President Clinton’s embattled nominee for surgeon general faced a new problem Friday evening: A conservative group charged that he may have condoned a government experiment in which more than 400 black men were denied treatment for syphilis.
The sensational allegation was immediately rejected by the White House, which had been quietly investigating rumors linking its nominee, Dr. Henry W. Foster Jr., with the notorious 40-year experiment.
And Foster, in a statement released by the White House, categorically denied that he went along with or even knew about the secret syphilis experiments before they were made public in 1972 and subsequently halted.
Nevertheless, the chairwoman of the Senate committee considering Foster’s nomination said she had ordered her staff to examine the charges.
“This experiment was one of the most tragic episodes in the history of the Public Health Service. I have instructed my staff to begin investigating these reports to determine what role, if any, Dr. Foster played in this experiment,” said Sen. Nancy Kassebaum, R-Kan.

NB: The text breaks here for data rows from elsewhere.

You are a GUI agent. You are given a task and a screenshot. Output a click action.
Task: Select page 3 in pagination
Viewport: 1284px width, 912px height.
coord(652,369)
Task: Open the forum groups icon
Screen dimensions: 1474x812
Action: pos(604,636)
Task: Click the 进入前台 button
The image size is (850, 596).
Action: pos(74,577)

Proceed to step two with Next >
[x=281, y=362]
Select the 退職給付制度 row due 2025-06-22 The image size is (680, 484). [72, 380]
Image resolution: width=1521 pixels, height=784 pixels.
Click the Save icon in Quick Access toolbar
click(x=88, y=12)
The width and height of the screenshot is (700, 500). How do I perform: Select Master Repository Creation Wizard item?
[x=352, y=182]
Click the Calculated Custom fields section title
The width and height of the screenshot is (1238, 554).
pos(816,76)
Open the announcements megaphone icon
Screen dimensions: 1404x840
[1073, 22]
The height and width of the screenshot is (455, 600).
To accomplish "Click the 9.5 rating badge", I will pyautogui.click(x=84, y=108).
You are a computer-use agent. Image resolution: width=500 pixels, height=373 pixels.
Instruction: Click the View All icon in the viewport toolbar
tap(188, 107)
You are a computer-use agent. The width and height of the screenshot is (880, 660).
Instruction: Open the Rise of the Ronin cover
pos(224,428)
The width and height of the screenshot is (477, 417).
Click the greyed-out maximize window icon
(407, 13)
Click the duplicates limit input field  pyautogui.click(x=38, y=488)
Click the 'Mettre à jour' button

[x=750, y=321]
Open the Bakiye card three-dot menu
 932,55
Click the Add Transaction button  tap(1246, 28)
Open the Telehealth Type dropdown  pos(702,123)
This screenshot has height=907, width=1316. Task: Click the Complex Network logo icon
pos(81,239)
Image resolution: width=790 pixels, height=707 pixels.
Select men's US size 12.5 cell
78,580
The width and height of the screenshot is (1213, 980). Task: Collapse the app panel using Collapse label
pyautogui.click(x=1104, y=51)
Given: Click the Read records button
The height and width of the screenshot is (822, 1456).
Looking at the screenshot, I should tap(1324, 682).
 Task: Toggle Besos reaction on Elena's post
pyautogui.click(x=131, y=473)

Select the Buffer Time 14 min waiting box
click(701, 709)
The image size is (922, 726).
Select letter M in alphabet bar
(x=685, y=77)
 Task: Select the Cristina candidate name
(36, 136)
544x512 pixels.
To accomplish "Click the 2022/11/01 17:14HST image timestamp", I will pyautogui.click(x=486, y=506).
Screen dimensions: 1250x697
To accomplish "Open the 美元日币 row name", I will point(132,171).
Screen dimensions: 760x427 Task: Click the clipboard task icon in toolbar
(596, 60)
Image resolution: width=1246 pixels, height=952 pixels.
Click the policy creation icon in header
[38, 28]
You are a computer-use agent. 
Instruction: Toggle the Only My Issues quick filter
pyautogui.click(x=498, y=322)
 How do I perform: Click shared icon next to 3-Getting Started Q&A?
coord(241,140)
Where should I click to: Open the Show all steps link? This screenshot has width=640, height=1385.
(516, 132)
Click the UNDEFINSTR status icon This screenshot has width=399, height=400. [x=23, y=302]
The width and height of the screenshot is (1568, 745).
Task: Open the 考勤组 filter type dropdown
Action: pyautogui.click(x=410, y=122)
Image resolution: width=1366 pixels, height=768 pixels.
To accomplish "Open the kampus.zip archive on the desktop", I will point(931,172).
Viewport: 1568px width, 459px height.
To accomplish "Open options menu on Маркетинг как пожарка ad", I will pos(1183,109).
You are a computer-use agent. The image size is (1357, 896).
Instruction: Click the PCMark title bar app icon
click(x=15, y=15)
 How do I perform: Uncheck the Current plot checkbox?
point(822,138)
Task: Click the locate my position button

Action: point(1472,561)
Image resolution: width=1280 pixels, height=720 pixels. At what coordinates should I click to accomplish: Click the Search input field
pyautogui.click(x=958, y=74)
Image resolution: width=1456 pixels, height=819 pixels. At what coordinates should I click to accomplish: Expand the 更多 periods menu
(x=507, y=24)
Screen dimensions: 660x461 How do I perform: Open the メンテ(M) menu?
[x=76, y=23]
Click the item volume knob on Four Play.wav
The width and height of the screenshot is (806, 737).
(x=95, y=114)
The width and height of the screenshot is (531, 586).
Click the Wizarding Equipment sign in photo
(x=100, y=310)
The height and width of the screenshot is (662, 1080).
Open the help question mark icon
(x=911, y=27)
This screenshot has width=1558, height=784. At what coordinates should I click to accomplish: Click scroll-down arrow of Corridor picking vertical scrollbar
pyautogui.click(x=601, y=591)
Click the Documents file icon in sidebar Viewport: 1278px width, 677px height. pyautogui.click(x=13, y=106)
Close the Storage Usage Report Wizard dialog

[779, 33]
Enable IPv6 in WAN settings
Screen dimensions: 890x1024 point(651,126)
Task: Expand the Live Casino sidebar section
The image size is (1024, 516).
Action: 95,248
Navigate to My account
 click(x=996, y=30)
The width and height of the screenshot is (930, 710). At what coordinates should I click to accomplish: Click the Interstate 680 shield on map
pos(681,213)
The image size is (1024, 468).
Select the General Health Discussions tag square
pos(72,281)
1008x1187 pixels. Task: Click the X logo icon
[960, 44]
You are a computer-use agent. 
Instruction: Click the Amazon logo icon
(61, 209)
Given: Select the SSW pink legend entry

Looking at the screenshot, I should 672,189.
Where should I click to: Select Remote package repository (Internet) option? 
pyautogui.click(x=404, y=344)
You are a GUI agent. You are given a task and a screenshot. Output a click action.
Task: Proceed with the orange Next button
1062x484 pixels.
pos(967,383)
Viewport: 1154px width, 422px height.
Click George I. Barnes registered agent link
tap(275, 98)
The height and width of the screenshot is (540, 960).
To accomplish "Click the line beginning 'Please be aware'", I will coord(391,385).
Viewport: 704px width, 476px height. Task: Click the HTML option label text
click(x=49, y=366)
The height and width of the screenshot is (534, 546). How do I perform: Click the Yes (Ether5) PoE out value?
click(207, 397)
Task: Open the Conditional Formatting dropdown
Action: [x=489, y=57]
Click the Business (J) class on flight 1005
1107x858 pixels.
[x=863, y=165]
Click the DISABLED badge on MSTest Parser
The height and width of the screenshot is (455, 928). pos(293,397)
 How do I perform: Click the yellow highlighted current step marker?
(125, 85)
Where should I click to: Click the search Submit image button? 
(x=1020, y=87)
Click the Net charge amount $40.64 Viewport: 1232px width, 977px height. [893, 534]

At issue is whether Foster, while vice president of the local medical society in Tuskegee, Ala., in 1969, was informed by government officials of the secret syphilis experiments - and sanctioned them.
A 1981 book written about the experiments states that the local medical society quietly went along with the syphilis experiments after being solicited for support by federal officials. The book, however, does not explicitly say Foster was involved.
Dr. Howard Settler, an officer of the Macon County Medical Society at the time, said the medical society never sanctioned the experiments - and, in fact, was essentially kept in the dark about them.